I am relatively new to Stan and have some difficulties dealing with the following situation. I have a block covariance matrix where each block has a different size (sizes are known). I want to formulate the model in terms of Cholesky factors of the correlation matrix. In principle, I could declare the corresponding Cholesky factor and scale vector for each block manually in the parameters block, but there are in the order of 25 blocks and so this would be quite tedious. Furthermore, if new data become available in the future the number of blocks and their size will likely change and so I would prefer not to have to re-declare all variables again. If all blocks were the same size, then I could simply declare an array of matrices, but that’s not the case.

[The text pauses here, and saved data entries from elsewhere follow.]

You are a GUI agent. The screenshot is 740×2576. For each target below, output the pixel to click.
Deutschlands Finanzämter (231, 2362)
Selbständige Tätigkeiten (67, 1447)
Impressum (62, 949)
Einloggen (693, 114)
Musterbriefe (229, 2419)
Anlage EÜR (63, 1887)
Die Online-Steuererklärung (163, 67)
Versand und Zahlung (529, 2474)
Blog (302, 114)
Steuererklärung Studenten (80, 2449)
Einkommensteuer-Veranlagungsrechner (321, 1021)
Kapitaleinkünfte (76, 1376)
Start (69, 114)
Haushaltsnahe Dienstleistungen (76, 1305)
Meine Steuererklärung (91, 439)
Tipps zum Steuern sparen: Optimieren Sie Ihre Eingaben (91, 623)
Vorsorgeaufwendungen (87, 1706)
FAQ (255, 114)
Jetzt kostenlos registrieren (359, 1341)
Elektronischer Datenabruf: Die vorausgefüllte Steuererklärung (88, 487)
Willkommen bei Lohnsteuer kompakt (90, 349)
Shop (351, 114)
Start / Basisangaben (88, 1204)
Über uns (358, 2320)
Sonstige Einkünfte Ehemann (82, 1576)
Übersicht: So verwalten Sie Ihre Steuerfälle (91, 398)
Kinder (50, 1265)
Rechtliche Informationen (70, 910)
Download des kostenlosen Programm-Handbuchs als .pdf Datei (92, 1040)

Initially I thought of declaring a vector in the parameters block containing all the non-zero elements of the covariance matrix (for all blocks) and then place LKJ priors on the sub-matrices in the model block by means of a loop, something like the following:

parameters{
    vector[npar] q; // npar is the total number of non-zero elements in the full covariance matrix
}
model {
    for(i in 1:nblocks){
        to_matrix(q[ks[i]:ke[i]],n[i],n[i]) ~ lkj_corr_cholesky(1);
        // in the line above, 'ks' and 'ke' are vectors containing the first and last
        // indices of the elements in 'q' corresponding to each block in the
        // covariance matrix, whereas 'n' contains the number of rows (and columns) of each block. 'nblocks' is the number of blocks (~25). 
    } 
} 

Then, I would reassemble the full covariance matrix in the transformed parameters block. The code compiles ok but does not seem to work. So my question is, is there an elegant way to address this problem that does not involve declaring each sub-covariance matrix manually? Many thanks for any tips.

Louis

Your code looks fine to me, as long as you’re setting ks and ke correctly.

Why doesn’t it seem to work? Are there errors being printed out during sampling? If so, please share.

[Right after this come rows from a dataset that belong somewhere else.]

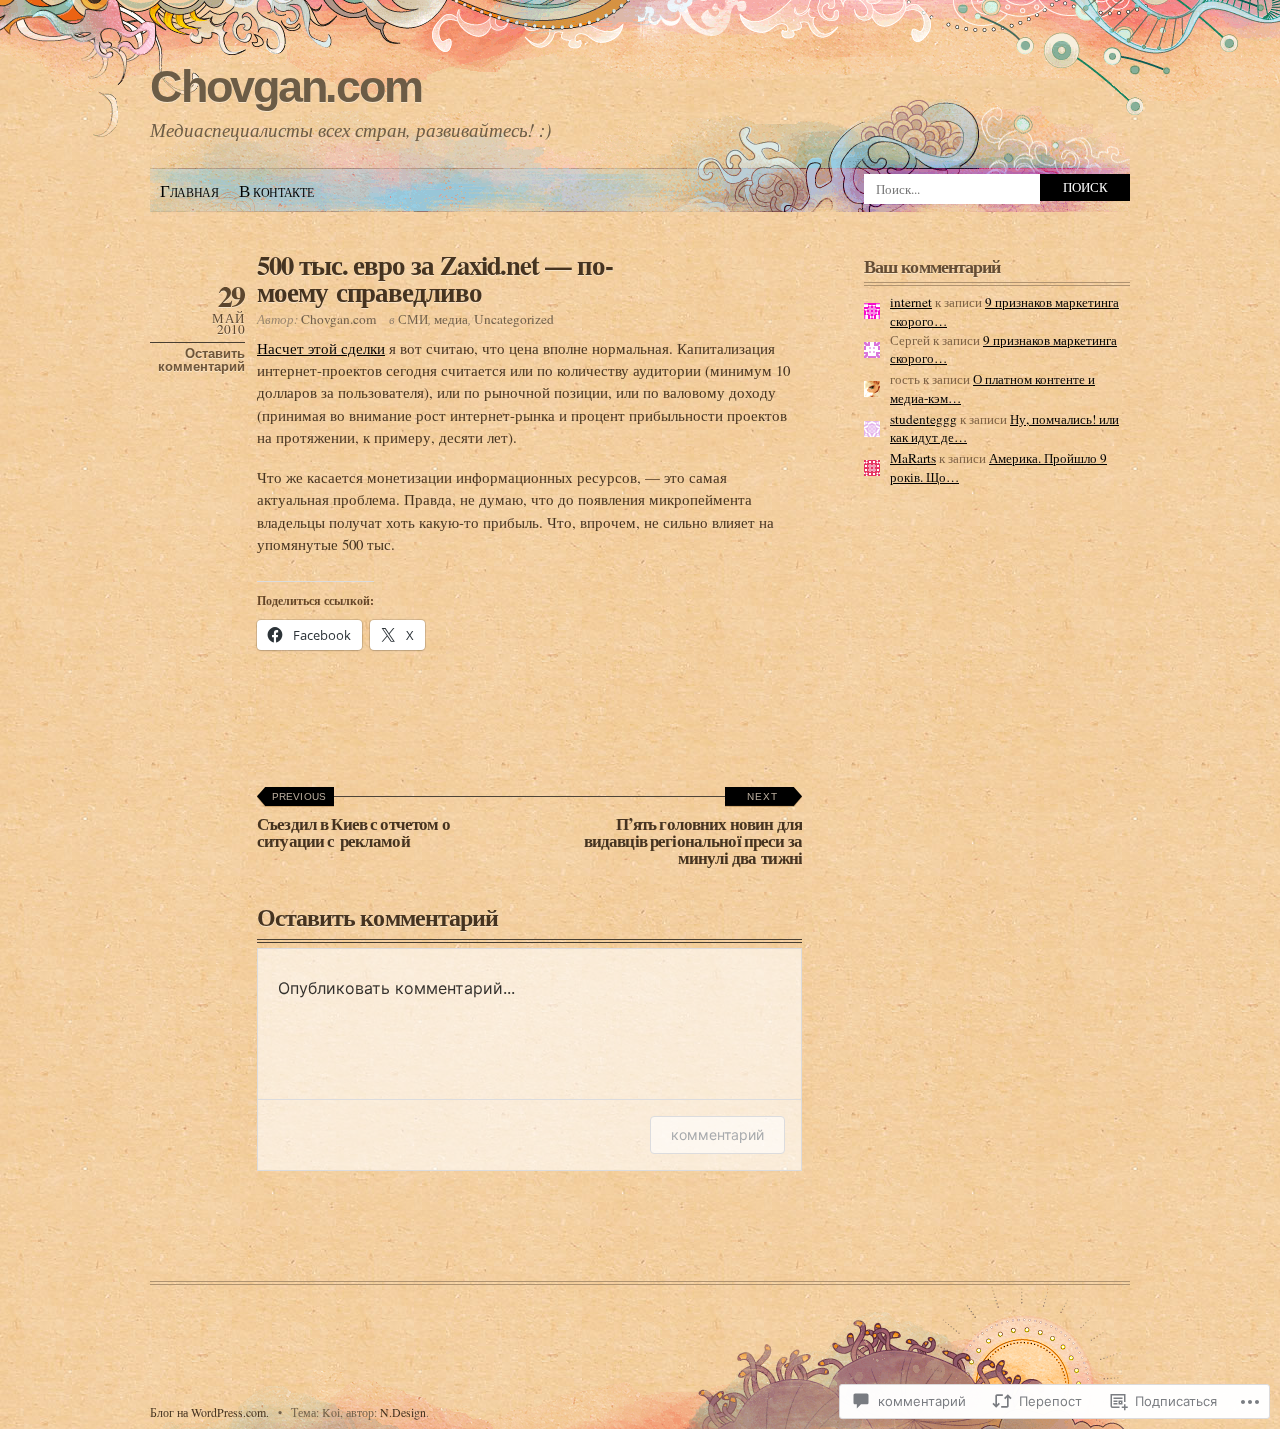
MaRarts (913, 458)
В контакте (276, 190)
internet (911, 302)
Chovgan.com (338, 319)
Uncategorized (514, 319)
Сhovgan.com (285, 86)
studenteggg (923, 419)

Many Thanks for your reply, Arya.

The index vectors ks and ke are set correctly. The code compiles ok, but upon running it throws an error stating that the “random variable is not lower triangular”. And indeed, if I print “to_matrix(q[ks[1]:ke[1]],n[1],n[1])” in the transformed parameters block, the output is a full matrix, which I fail to understand since I placed a lkj_corr_cholesky(1) prior on this matrix. Any hints on what I am doing wrong?

Cheers,
Louis

1 Like

Ahh ok. I missed it the first time, but I think I know what’s going on. That’s helpful.

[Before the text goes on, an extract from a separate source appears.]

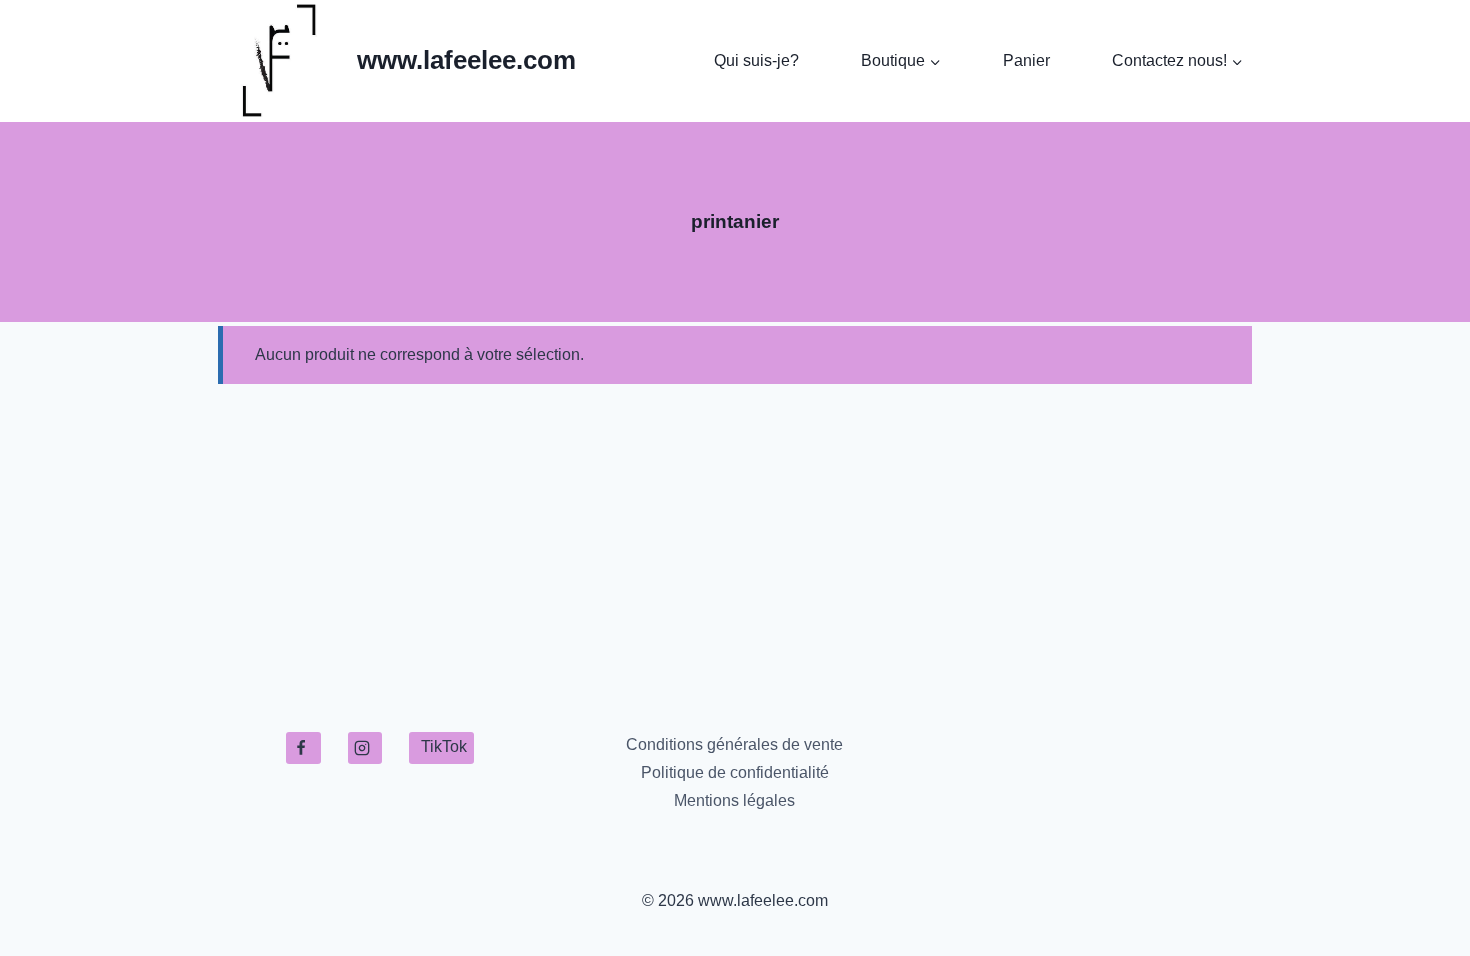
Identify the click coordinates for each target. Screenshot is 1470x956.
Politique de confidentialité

Yeah so the lkj_corr_cholesky(1.0) distribution is for matrices of the type cholesky_factor_corr[K] L;. This type represents correlation matrices that are Cholesky factored in to lower-triangular form.

What you have is just an ordinary matrix. So either you want to just use the regular lkj_corr() distribution on your matrices since they’re not lower-triangular, OR you should factorize your matrices using the Cholesky algorithm to make them lower-triangular. So you your choices are:

model {
    for(i in 1:nblocks){
        to_matrix(q[ks[i]:ke[i]],n[i],n[i]) ~ lkj_corr(1);
    } 
} 

OR

model {
    for(i in 1:nblocks){
       cholesky_factor_corr[n[i]] L = cholesky_decompose(to_matrix(q[ks[i]:ke[i]],n[i],n[i]) );
       L ~ lkj_corr_cholesky(1);
    } 
} 

According the Stan manual, the second is preferred, but I’m not sure why. I’d imagine numerical issues of keeping the matrix symmetric. @bgoodri would know more.

Edit: Oh I forgot to mention, and maybe you already did this. But to_matrix() fills by columns first. So make sure your input in the q vector is correctly ordered for that and make sure it will lead to symmetric matrices. You can check this with a simple print("Matrix Values: ", to_matrix(q[ks[i]:ke[i]],n[i],n[i])) statement.